Rodney Nelsestuen research director, financial strategies and IT investments, with Needham, Mass.-based TowerGroup, sees Sale Leaseback as a growing trend among banks given the economic situation. According to IBM figures, in the financial sector alone, IBM Global Financing's lease and loan volumes for IBM hardware was up 31 percent 1H 2008 with $1 billion in new leases and loans signed, compared to the same period in 2007. During this same time, sale leasebacks to financial institutions showed a three-fold increase, says IBM.

"This will be a trend as financial institutions look for liquidity," Nelsestuen comments. "This is one way to raise some cash." However, he warns, "Whether you lease or buy, you still pay the whole bill in the end."

What Sale Leaseback is really doing is freeing up cash for FIs and creating some much needed liquidity for them, says Nelsestuen. He notes, however, that whether a bank decides to use this model depends in part on who the IT department reports. If IT reports to a cash-conscious CFO, a bank is more likely to invite such as service, versus an IT department that reports to a CIO, who might have his own ideas about spending and saving money with equipment.

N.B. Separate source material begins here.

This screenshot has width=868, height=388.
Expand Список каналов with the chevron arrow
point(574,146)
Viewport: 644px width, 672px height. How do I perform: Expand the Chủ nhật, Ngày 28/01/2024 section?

IBM's Ransdell agrees, saying he often sees CFOs "getting" the concept more often than CIOs.

Nelsestuen also says it is vital that banks read over the lease terms carefully to see just how flexible they are. "Does it allow for upgrades? Are you able to upgrade just parts of a piece of equipment? Do you have to upgrade to the existing vendors' solutions only or can you go to a different vendor?"

Ransdell says the lease terms are quite flexible. "They can end early, you can opt to buy the equipment or not. We try to facilitate the technology refresh and not hold the bank hostage with a financial instrument."

Banks can use Sale Leaseback with any hardware or software equipment from any company, adds Ransdell.

But according to TowerGroup's Nelsestuen, whether the bank buys or leases, they're breaking even in the end. "It's all a matter of cash flow and liquidity," he says.